Observability has gotten plenty of attention since the IT industry began tossing around the term several years ago. Yet, while many explain what observability means and why it's important, fewer actually get into how to "do" observability, such as which observability indicators you need to track and analyze to make your systems observable.
That's the topic I'd like to address in this post. Below, I walk through the key observability metrics that you should be collecting today if you want to observe complex systems. I'll then take things further by explaining what you should actually do with those metrics and how to interpret them efficiently.
Importance of observability in complex systems
Before diving into a discussion of observability metrics, let's go over the fundamentals of observability in the IT industry.
As you may be aware if you work in IT, observability is the evaluation of the internal state of a system based on its external outputs. Put another way, observability means using data that you can collect from the "surface" of a system – such as infrastructure and application metrics, if the system is an IT environment – to infer what's happening deep within the system.

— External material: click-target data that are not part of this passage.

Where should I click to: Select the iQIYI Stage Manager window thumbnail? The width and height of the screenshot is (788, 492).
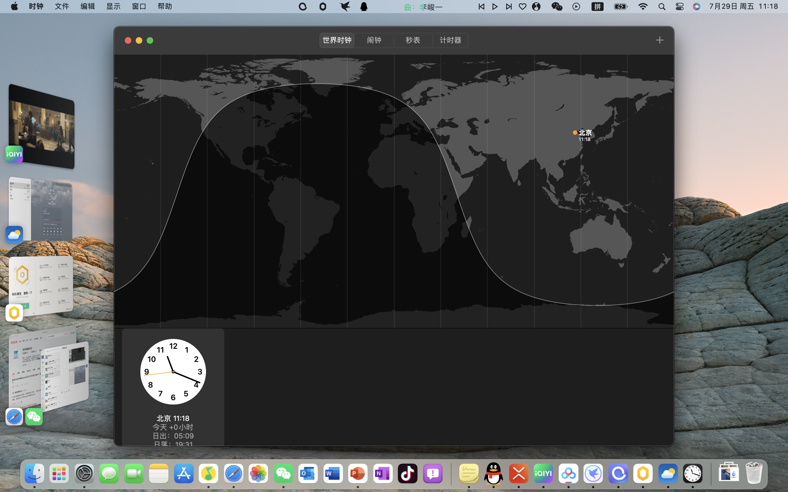[x=42, y=127]
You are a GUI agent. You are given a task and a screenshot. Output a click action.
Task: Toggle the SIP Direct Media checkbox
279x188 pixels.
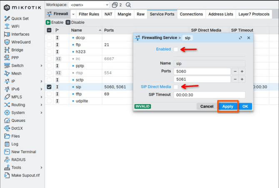(x=176, y=87)
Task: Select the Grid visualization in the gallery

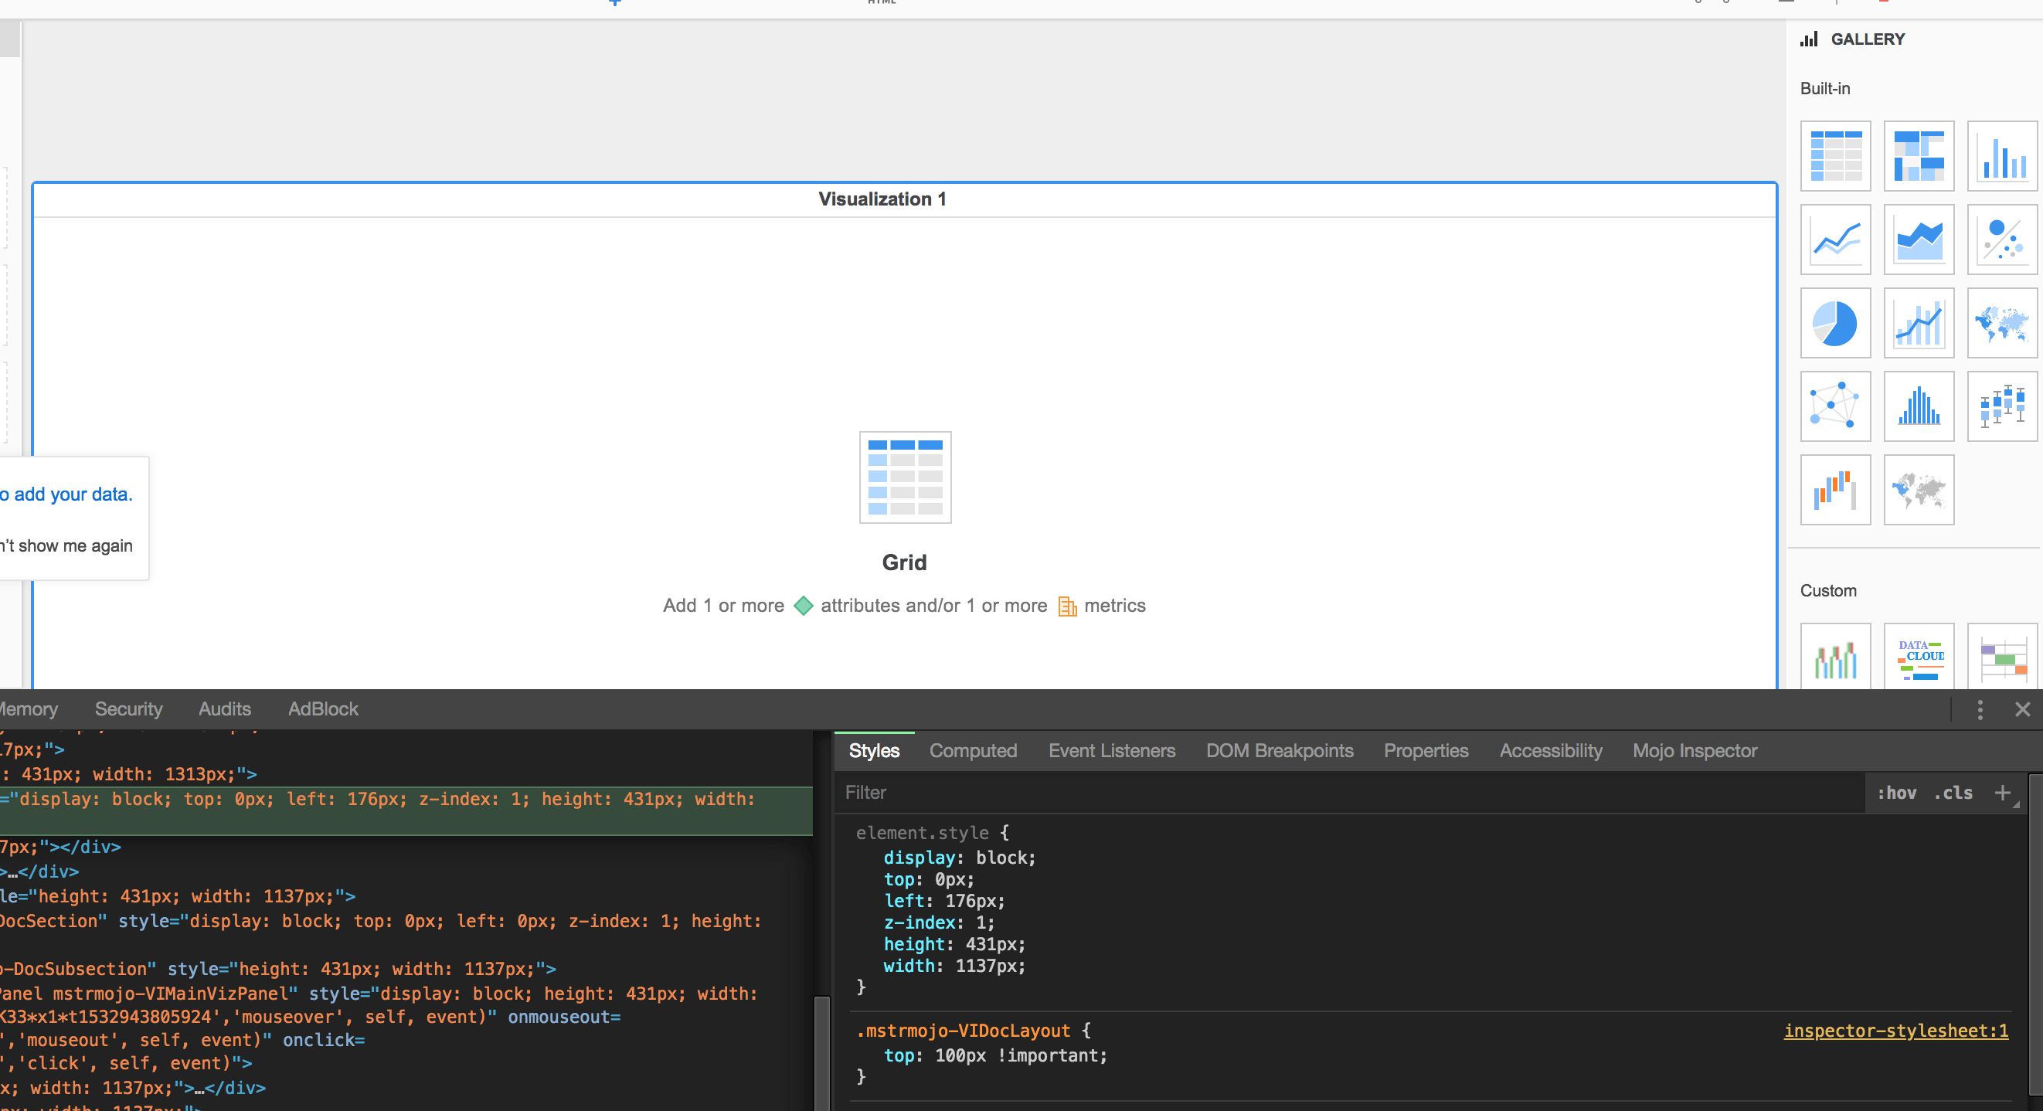Action: coord(1835,156)
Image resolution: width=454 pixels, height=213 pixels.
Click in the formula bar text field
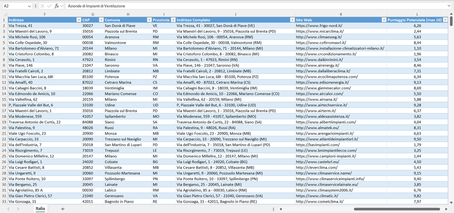[x=251, y=6]
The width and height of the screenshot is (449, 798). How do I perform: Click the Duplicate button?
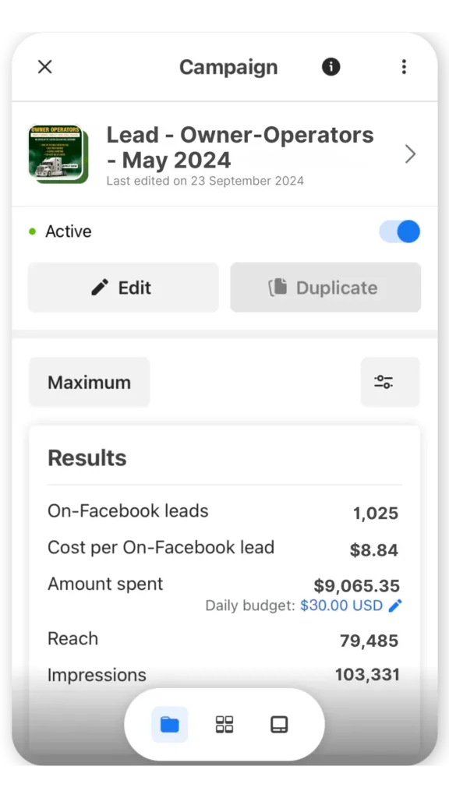coord(325,288)

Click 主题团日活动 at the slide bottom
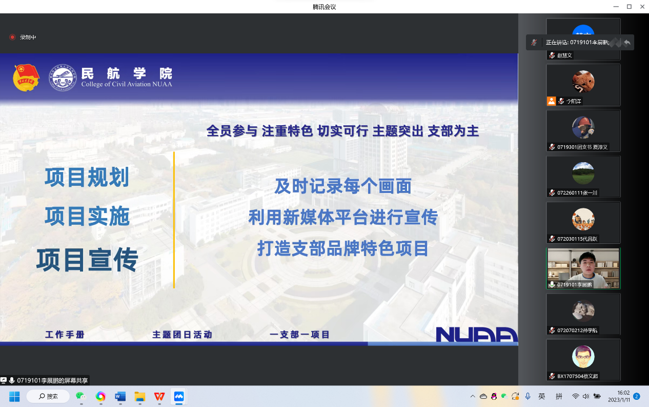[182, 335]
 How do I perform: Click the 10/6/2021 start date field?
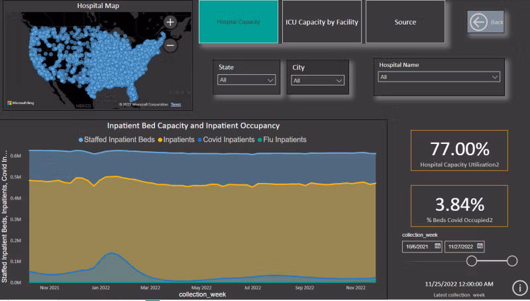click(419, 247)
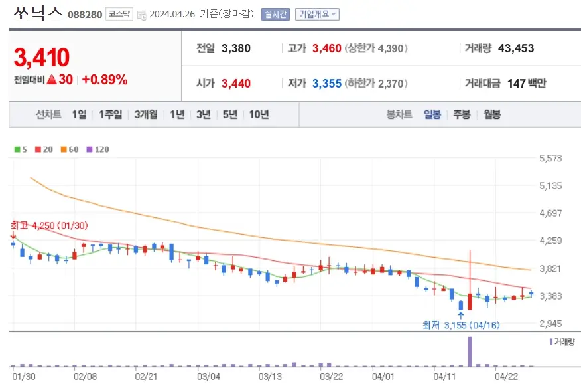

The observability concept isn't all that new. The electrical engineer Rudolf Kálmán introduced observability in 1960 as part of his effort to define a "system" and ways of interacting with it. But it wasn't until the advent of complex, distributed software systems (like Kubernetes, to name a popular example) that observability became important in the IT ecosystem.

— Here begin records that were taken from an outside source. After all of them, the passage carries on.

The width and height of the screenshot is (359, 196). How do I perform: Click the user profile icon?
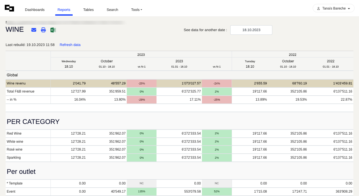(318, 8)
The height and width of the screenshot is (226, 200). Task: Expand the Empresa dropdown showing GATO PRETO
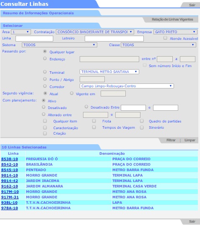(x=175, y=32)
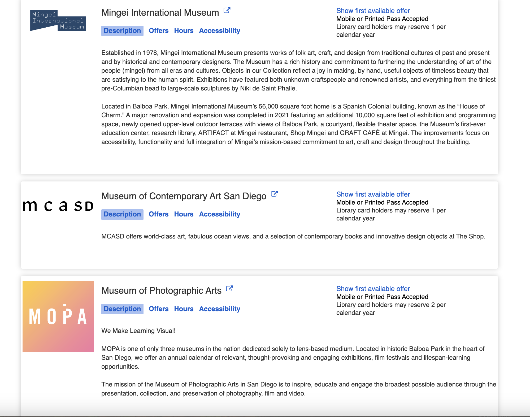Image resolution: width=530 pixels, height=417 pixels.
Task: Open Mingei International Museum external link icon
Action: click(227, 11)
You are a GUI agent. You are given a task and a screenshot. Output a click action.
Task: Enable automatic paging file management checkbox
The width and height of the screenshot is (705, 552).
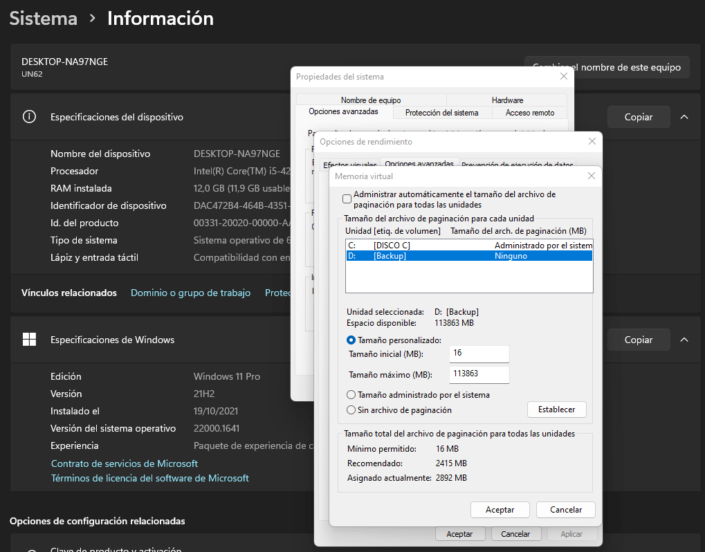click(347, 199)
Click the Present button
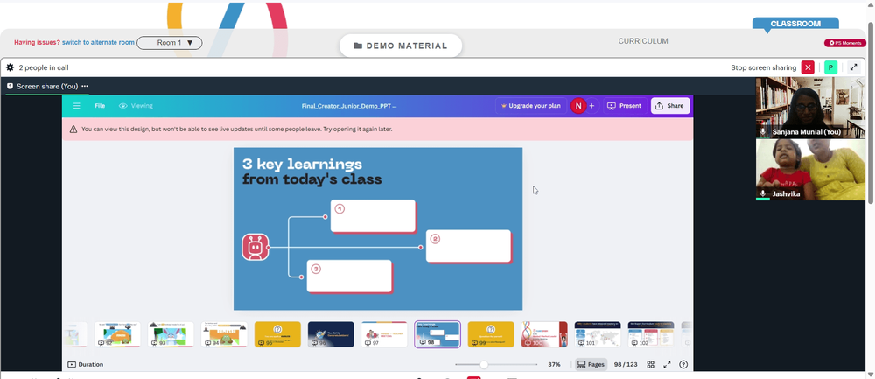 (x=625, y=106)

When you have microservices applications deployed across clusters of servers, measuring the health and performance of those applications is a lot more complicated than simply monitoring predefined metrics and analyzing them in isolation. With observability, you pair complex sets of metrics together and analyze them in a dynamic, correlative way in order to identify and debug problems that you didn't anticipate in advance.

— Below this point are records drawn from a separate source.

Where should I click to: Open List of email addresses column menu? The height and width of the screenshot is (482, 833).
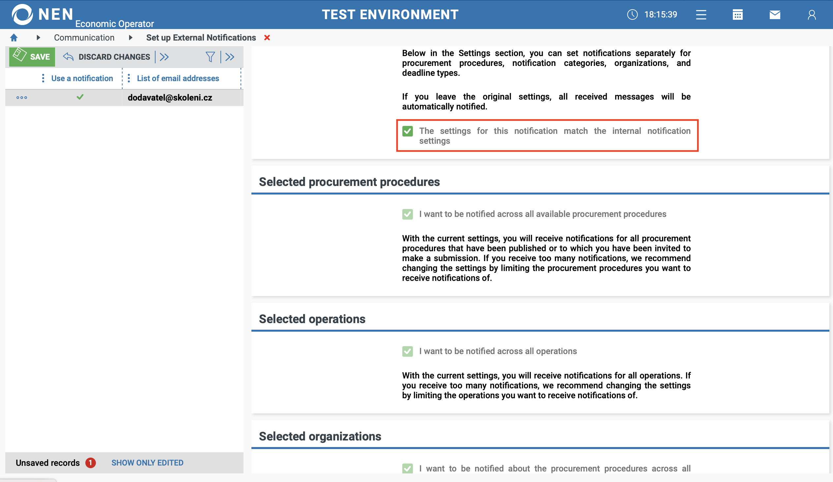129,78
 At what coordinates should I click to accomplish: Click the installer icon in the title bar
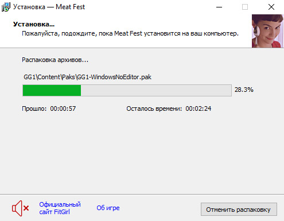coord(6,7)
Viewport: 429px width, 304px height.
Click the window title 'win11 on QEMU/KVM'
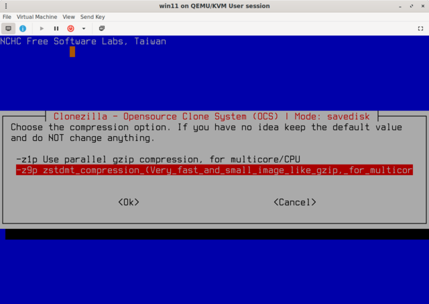[x=215, y=6]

Observability metrics: An analogy
To understand the difference between observability and monitoring, take the Trojan Horse, the infamous giant wooden horse in which Greek soldiers hid in order to sneak into the city of Troy. From the surface, the Trojan horse just looked like a random giant wooden horse, which is why the Trojans dragged it inside their city after the Greek army besieging Troy had departed. The Trojans were monitoring the horse from the outside only, and they weren't correlating surface-level data with other information available to them. As a result, they knew little about the internal state of the Trojan Horse – which was a problem for them, of course, because the internal state of the Trojan Horse was that it was filled with angry Greek warriors.
If the Trojans had instead observed the Trojan Horse – if they had, for example, correlated its sudden appearance with the sudden departure of the Greek army (which might have suggested to them that the Greeks were trying to pull off some kind of trick), or if they had heeded the warnings of Cassandra (the prophetess, not the open source database), who foresaw the Greeks storming the city with a horse – they might have inferred more about the internal state of the Trojan Horse. But they didn't, and Troy burned.
We can't blame the Trojans, of course. They were dealing with this stuff long before Kálmán came along, so they didn't know about observability. They only knew monitoring.
Key observability metrics
Now that we know what observability means, let's talk about the data points and data collection techniques that enable observability. Broadly speaking, observability metrics fall into two main categories: Infrastructure metrics and application performance metrics.
You can collect metrics from infrastructure to track utilization of the CPU, memory, network and persistent storage . By analyzing these metrics for pods, containers, nodes or other types of infrastructure resources in your system, you lay the foundation for understanding what's happening within the system.
Application performance metrics
The application performance metrics you collect for observability purposes may vary based on the type of application you’re managing, but they typically include:
• Request rate, or the total rate of requests that the application handles.
• Latency rate, which tracks the time between when an application receives a request and when it finishes responding to it.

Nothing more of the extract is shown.